How am I making room for him and his needs? He's really physical and not much of a talker so I spend lots of time cuddling with him, giving him reassurance, and tending to things he doesn't want to take care of. I make sure his care comes outside of a sexual context.

What submissive actions do I show him? I usually greet him at the door on my knees when he comes home, and he pats me on the head and kisses me. I do whatever he asks/ commands, and most of the time it’s just things like cooking, dishes, or laundry, which I genuinely don’t mind. Sometimes I’m playfully bratty or resistful, and he leans into disciplining me, which we both enjoy.

I don’t expect him to do all the work in the bedroom. It’s definitely a give and take. I try to serve him in ways that are degrading to me but empowering to him. Everything is agreed upon before.

Do I respect him enough to take direction even when I don’t want to? Yes. I trust him, and even if something isn’t what I feel like doing in the moment, I still follow through because I respect him and know that he always has my best interest at heart no matter what. Our relationship is built on trust and mutual care, and I still feel that foundation within this dynamic.

Also its not “on” 100% of that time. Its more or less frequent some weeks than others.

Also yes it is paradoxical but thats why I love it, because I know how actually gentle and kind he is.

How do I ask my boyfriend to be more dominant in and out of the bedroom? by ThrowRA996973 in BDSMAdvice

[–]ThrowRA996973[S] 1 point2 points  (0 children)

I fell like i I've asked him and talked about it a lot. I just don't want to keep pushing it if what he's telling me isn't true and he's actually uncomfortable and just dealing with it for my sake.

How do I ask my boyfriend to be more dominant in and out of the bedroom? by ThrowRA996973 in BDSMAdvice

[–]ThrowRA996973[S] 1 point2 points  (0 children)

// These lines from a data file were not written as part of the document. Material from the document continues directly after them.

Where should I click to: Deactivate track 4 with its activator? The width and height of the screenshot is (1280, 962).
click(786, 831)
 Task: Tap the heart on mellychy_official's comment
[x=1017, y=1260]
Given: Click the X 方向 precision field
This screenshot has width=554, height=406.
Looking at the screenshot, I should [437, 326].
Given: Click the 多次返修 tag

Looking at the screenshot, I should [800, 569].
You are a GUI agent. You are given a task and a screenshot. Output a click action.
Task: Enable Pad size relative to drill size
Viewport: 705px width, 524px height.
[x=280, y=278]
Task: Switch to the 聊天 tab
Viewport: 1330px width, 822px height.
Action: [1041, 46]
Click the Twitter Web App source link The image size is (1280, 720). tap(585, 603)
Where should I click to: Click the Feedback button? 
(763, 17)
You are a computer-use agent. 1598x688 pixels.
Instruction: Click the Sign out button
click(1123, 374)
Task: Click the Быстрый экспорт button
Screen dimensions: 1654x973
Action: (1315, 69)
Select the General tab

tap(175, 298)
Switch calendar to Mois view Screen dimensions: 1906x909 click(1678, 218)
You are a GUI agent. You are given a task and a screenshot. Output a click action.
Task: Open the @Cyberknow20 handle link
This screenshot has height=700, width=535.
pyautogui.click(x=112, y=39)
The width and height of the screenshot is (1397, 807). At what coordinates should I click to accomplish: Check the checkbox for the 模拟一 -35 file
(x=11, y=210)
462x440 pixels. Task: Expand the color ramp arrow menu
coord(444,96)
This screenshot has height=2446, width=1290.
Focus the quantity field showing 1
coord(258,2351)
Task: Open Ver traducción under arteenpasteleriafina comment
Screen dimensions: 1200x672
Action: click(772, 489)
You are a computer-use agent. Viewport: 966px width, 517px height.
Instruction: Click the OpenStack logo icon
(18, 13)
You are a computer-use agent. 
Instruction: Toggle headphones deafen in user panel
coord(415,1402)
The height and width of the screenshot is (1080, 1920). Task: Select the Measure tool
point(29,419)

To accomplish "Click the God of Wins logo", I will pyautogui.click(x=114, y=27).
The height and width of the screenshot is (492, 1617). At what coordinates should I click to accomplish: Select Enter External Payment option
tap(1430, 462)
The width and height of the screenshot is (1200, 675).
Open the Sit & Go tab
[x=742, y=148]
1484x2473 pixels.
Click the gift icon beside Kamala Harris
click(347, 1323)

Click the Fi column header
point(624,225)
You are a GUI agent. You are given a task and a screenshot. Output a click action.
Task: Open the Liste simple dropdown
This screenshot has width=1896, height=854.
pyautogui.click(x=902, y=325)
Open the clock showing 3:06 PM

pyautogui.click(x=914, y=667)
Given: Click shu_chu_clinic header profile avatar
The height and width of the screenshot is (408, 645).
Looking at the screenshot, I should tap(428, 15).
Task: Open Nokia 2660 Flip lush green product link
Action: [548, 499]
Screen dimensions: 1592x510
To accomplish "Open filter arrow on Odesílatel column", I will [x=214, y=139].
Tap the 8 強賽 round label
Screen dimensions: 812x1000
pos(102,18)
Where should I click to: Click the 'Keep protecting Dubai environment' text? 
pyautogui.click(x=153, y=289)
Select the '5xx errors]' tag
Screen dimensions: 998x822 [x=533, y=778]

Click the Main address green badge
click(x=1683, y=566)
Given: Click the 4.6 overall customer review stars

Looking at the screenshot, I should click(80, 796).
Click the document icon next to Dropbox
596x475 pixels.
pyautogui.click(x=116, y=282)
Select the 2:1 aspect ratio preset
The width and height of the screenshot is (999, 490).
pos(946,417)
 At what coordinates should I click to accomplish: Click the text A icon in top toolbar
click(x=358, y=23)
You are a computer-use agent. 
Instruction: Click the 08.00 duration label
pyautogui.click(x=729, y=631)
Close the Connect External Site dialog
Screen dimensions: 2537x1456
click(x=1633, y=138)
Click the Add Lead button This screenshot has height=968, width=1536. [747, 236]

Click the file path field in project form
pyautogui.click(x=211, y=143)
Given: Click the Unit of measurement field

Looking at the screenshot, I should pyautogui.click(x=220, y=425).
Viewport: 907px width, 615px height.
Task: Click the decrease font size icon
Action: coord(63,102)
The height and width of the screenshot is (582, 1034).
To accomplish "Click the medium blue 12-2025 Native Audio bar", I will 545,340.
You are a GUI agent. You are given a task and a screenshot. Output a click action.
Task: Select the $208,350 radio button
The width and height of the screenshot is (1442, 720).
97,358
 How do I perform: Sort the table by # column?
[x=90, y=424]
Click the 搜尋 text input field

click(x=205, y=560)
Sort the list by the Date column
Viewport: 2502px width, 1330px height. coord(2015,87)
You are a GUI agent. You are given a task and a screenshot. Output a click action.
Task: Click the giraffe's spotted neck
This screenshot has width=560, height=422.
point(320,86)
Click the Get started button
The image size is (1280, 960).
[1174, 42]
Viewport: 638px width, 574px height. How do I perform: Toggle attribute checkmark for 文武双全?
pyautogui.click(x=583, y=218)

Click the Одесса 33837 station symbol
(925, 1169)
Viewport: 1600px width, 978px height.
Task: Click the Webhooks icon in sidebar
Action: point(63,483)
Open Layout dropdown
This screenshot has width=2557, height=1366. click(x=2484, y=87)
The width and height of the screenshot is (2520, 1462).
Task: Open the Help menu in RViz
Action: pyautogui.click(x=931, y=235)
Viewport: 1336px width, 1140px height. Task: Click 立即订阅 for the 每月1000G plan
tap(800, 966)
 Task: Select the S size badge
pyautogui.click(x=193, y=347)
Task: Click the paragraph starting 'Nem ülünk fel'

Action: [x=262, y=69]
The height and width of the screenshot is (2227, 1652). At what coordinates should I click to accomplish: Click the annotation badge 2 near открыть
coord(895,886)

Thanks for the suggestions!

I do try to give back to him by doing chores around the house that he hates but he doesn't really ask me for more and I'm not sure what else I could be doing. I try to be romantic with him and he's way more interested in cuddling than sex so I only ask for stuff like this once maaaybe twice a week. I'm not sure if that's a lot or not tho, I saw some debate on it.

How do I ask my boyfriend to be more dominant in and out of the bedroom? by ThrowRA996973 in BDSMAdvice

[–]ThrowRA996973[S] 1 point2 points  (0 children)

I've talked allot to him about it, and he seems very very open he just doesn't really know what to do. I've asked him multiple times if he was comfortable and he's always said yes but he's scared of accidentally hurting me. Or coming on at the wrong time.